=== Problem requirements ===
Reproduce the full listing exactly.

=== Extracted information ===
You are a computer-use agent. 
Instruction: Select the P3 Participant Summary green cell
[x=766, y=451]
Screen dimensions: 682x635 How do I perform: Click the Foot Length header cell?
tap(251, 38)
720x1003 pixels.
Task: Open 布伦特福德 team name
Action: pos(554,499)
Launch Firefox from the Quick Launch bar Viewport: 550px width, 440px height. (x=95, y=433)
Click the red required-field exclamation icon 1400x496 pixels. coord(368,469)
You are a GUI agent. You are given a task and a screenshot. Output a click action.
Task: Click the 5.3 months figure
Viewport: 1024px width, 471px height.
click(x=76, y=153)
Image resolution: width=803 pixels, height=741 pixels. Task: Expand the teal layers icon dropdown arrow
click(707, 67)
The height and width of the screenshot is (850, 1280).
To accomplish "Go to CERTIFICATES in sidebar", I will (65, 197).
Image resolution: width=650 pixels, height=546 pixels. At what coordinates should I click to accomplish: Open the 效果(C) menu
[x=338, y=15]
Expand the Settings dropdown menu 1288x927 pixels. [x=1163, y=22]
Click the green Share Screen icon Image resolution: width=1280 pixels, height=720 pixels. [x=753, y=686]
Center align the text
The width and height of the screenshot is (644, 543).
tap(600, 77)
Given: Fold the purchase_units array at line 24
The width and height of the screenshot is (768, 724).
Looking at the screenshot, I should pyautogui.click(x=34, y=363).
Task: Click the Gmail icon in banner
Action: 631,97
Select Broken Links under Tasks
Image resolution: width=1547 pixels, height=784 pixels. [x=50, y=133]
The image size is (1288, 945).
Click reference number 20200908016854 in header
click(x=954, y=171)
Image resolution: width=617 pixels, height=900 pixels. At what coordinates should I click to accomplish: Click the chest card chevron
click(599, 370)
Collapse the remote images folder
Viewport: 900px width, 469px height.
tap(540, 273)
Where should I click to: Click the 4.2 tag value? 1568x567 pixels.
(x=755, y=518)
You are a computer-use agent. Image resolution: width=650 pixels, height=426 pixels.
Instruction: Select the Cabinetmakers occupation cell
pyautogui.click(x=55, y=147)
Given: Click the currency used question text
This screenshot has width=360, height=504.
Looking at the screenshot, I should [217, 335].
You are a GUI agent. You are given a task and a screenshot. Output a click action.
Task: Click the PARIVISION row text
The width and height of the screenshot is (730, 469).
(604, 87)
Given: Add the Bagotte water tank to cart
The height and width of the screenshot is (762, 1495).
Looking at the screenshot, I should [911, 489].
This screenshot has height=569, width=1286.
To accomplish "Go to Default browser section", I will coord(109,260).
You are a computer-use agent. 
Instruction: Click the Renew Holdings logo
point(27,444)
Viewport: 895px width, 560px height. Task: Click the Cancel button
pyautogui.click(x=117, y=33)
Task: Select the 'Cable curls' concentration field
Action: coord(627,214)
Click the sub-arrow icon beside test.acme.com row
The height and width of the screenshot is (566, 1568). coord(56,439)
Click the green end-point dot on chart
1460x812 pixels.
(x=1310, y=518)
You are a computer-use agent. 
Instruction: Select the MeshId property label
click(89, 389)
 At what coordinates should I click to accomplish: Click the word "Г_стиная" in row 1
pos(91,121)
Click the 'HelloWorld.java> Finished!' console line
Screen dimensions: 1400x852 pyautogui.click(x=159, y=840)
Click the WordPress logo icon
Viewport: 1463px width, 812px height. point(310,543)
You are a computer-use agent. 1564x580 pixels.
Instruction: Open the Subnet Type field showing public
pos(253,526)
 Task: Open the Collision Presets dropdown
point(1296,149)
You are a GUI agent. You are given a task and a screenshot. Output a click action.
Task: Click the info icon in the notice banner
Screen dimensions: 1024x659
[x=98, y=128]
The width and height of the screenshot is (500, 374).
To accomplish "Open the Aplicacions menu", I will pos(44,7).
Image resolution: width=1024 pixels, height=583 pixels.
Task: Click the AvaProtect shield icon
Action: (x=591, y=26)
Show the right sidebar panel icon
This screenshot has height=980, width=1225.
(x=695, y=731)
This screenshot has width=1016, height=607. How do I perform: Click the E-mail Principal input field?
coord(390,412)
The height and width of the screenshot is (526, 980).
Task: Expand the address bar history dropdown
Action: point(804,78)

=== Response area ===
You are a computer-use agent. 
Instruction: Select the P3 Participant Summary green cell
[x=766, y=451]
Screen dimensions: 682x635 How do I perform: Click the Foot Length header cell?
tap(251, 38)
720x1003 pixels.
Task: Open 布伦特福德 team name
Action: pos(554,499)
Launch Firefox from the Quick Launch bar Viewport: 550px width, 440px height. (x=95, y=433)
Click the red required-field exclamation icon 1400x496 pixels. coord(368,469)
You are a GUI agent. You are given a task and a screenshot. Output a click action.
Task: Click the 5.3 months figure
Viewport: 1024px width, 471px height.
click(x=76, y=153)
Image resolution: width=803 pixels, height=741 pixels. Task: Expand the teal layers icon dropdown arrow
click(707, 67)
The height and width of the screenshot is (850, 1280).
To accomplish "Go to CERTIFICATES in sidebar", I will (65, 197).
Image resolution: width=650 pixels, height=546 pixels. At what coordinates should I click to accomplish: Open the 效果(C) menu
[x=338, y=15]
Expand the Settings dropdown menu 1288x927 pixels. [x=1163, y=22]
Click the green Share Screen icon Image resolution: width=1280 pixels, height=720 pixels. [x=753, y=686]
Center align the text
The width and height of the screenshot is (644, 543).
tap(600, 77)
Given: Fold the purchase_units array at line 24
The width and height of the screenshot is (768, 724).
Looking at the screenshot, I should pyautogui.click(x=34, y=363).
Task: Click the Gmail icon in banner
Action: 631,97
Select Broken Links under Tasks
Image resolution: width=1547 pixels, height=784 pixels. [x=50, y=133]
The image size is (1288, 945).
Click reference number 20200908016854 in header
click(x=954, y=171)
Image resolution: width=617 pixels, height=900 pixels. At what coordinates should I click to accomplish: Click the chest card chevron
click(599, 370)
Collapse the remote images folder
Viewport: 900px width, 469px height.
tap(540, 273)
Where should I click to: Click the 4.2 tag value? 1568x567 pixels.
(x=755, y=518)
You are a computer-use agent. Image resolution: width=650 pixels, height=426 pixels.
Instruction: Select the Cabinetmakers occupation cell
pyautogui.click(x=55, y=147)
Given: Click the currency used question text
This screenshot has width=360, height=504.
Looking at the screenshot, I should [217, 335].
You are a GUI agent. You are given a task and a screenshot. Output a click action.
Task: Click the PARIVISION row text
The width and height of the screenshot is (730, 469).
(604, 87)
Given: Add the Bagotte water tank to cart
The height and width of the screenshot is (762, 1495).
Looking at the screenshot, I should [911, 489].
This screenshot has height=569, width=1286.
To accomplish "Go to Default browser section", I will coord(109,260).
You are a computer-use agent. 
Instruction: Click the Renew Holdings logo
point(27,444)
Viewport: 895px width, 560px height. Task: Click the Cancel button
pyautogui.click(x=117, y=33)
Task: Select the 'Cable curls' concentration field
Action: coord(627,214)
Click the sub-arrow icon beside test.acme.com row
The height and width of the screenshot is (566, 1568). coord(56,439)
Click the green end-point dot on chart
1460x812 pixels.
(x=1310, y=518)
You are a computer-use agent. 
Instruction: Select the MeshId property label
click(89, 389)
 At what coordinates should I click to accomplish: Click the word "Г_стиная" in row 1
pos(91,121)
Click the 'HelloWorld.java> Finished!' console line
Screen dimensions: 1400x852 pyautogui.click(x=159, y=840)
Click the WordPress logo icon
Viewport: 1463px width, 812px height. point(310,543)
You are a computer-use agent. 1564x580 pixels.
Instruction: Open the Subnet Type field showing public
pos(253,526)
 Task: Open the Collision Presets dropdown
point(1296,149)
You are a GUI agent. You are given a task and a screenshot. Output a click action.
Task: Click the info icon in the notice banner
Screen dimensions: 1024x659
[x=98, y=128]
The width and height of the screenshot is (500, 374).
To accomplish "Open the Aplicacions menu", I will pos(44,7).
Image resolution: width=1024 pixels, height=583 pixels.
Task: Click the AvaProtect shield icon
Action: (x=591, y=26)
Show the right sidebar panel icon
This screenshot has height=980, width=1225.
(x=695, y=731)
This screenshot has width=1016, height=607. How do I perform: Click the E-mail Principal input field?
coord(390,412)
The height and width of the screenshot is (526, 980).
Task: Expand the address bar history dropdown
Action: point(804,78)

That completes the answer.